▶ _Your objective_
Pictures are to be dropped, and only the lines from the one containing "[button] (757, 155)" through the end of the data below are to be reproduced as written.

▶ _Dataset excerpts_
★ ★ ★ ★ ★
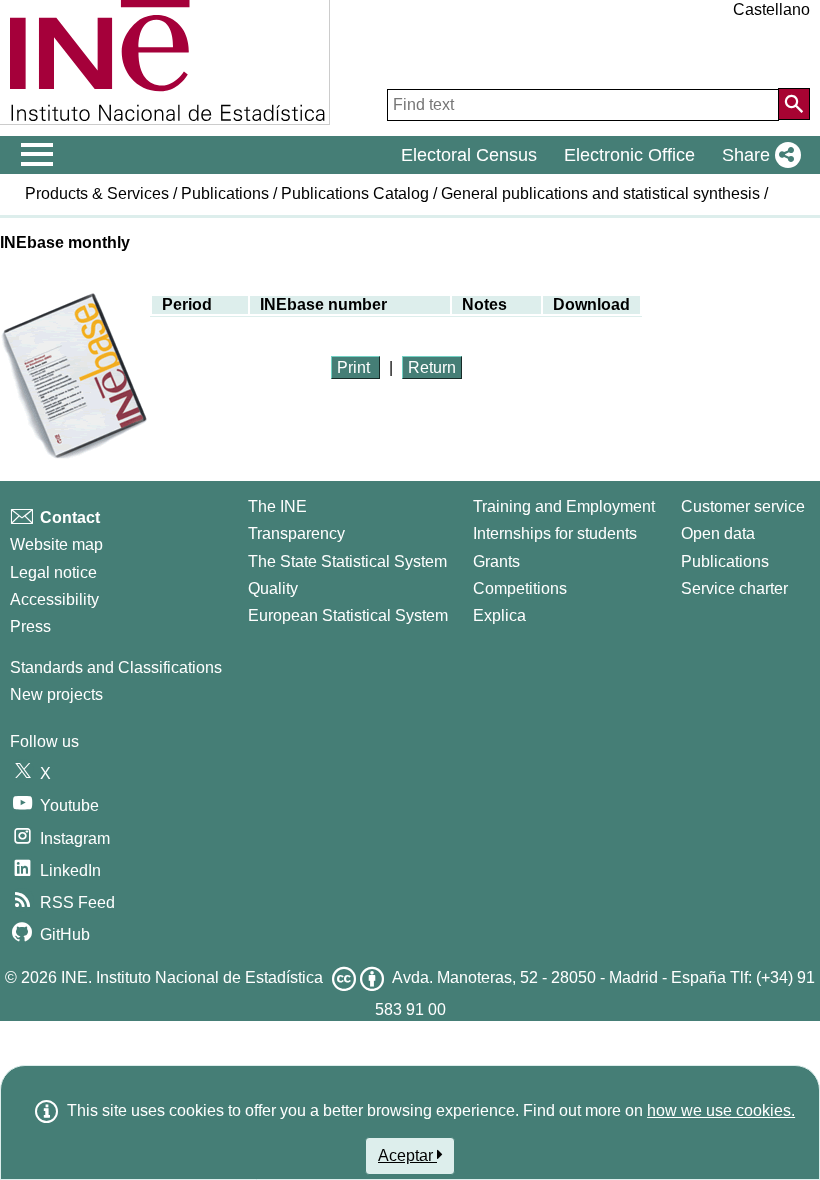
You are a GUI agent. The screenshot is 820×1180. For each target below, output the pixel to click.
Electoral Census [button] (469, 155)
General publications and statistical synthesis (600, 193)
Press (30, 626)
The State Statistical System (347, 561)
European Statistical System (348, 615)
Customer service (743, 506)
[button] (757, 155)
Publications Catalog (355, 193)
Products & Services (97, 193)
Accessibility (54, 599)
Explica (499, 615)
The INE (277, 506)
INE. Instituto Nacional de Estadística (192, 977)
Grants (496, 561)
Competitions (520, 588)
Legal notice (53, 572)
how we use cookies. (721, 1110)
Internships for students (555, 533)
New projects (56, 694)
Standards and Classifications (116, 667)
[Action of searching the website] (794, 104)
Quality (273, 588)
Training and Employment (564, 506)
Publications (225, 193)
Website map (56, 544)
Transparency (296, 533)
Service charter (734, 588)
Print (355, 367)
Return (432, 367)
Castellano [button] (771, 9)
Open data (718, 533)
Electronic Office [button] (629, 155)
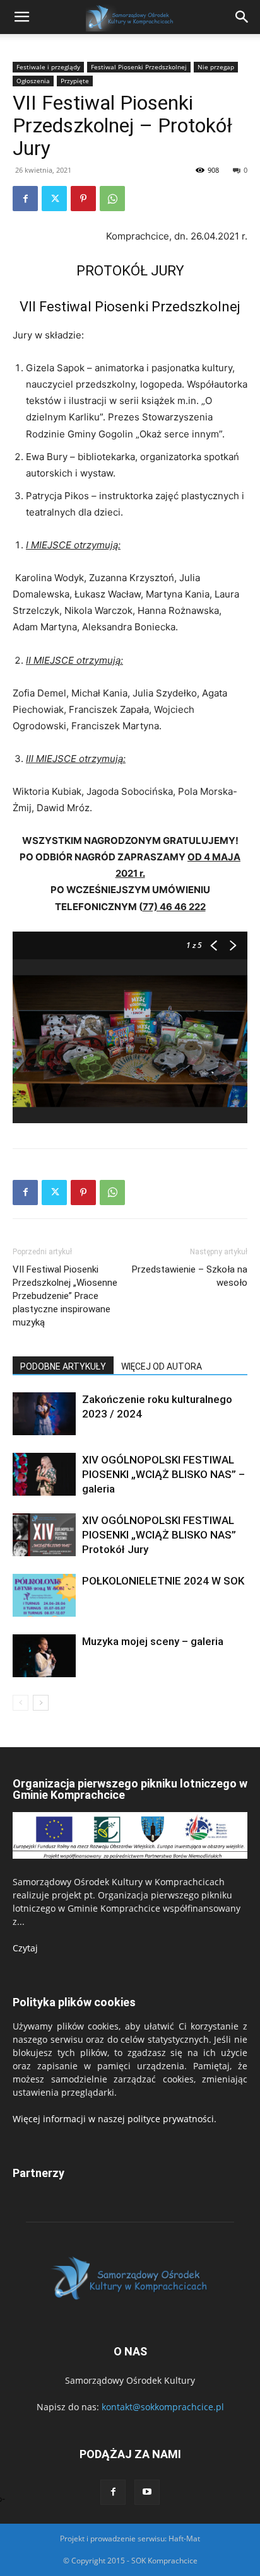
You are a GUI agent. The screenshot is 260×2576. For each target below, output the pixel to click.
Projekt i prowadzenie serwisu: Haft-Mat (130, 2538)
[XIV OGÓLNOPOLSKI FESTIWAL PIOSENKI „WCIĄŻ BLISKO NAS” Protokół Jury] (44, 1535)
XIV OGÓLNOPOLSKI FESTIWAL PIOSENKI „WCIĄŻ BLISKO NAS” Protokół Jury (159, 1535)
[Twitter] (54, 198)
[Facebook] (25, 198)
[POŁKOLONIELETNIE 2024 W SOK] (44, 1595)
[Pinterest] (83, 198)
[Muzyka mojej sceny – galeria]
★ ★ ★ ★ ★
▶ _Answer below_
[button] (757, 155)
Publications Catalog (355, 193)
Products & Services (97, 193)
Accessibility (54, 599)
Explica (499, 615)
The INE (277, 506)
INE. Instituto Nacional de Estadística (192, 977)
Grants (496, 561)
Competitions (520, 588)
Legal notice (53, 572)
how we use cookies. (721, 1110)
Internships for students (555, 533)
New projects (56, 694)
Standards and Classifications (116, 667)
[Action of searching the website] (794, 104)
Quality (273, 588)
Training and Employment (564, 506)
Publications (225, 193)
Website map (56, 544)
Transparency (296, 533)
Service charter (734, 588)
Print (355, 367)
Return (432, 367)
Castellano [button] (771, 9)
Open data (718, 533)
Electronic Office [button] (629, 155)
You are a GUI agent. The screenshot is 260×2576. For each target below, output the pixel to click.
Projekt i prowadzenie serwisu: Haft-Mat (130, 2538)
[XIV OGÓLNOPOLSKI FESTIWAL PIOSENKI „WCIĄŻ BLISKO NAS” Protokół Jury] (44, 1535)
XIV OGÓLNOPOLSKI FESTIWAL PIOSENKI „WCIĄŻ BLISKO NAS” Protokół Jury (159, 1535)
[Twitter] (54, 198)
[Facebook] (25, 198)
[POŁKOLONIELETNIE 2024 W SOK] (44, 1595)
[Pinterest] (83, 198)
[Muzyka mojej sceny – galeria]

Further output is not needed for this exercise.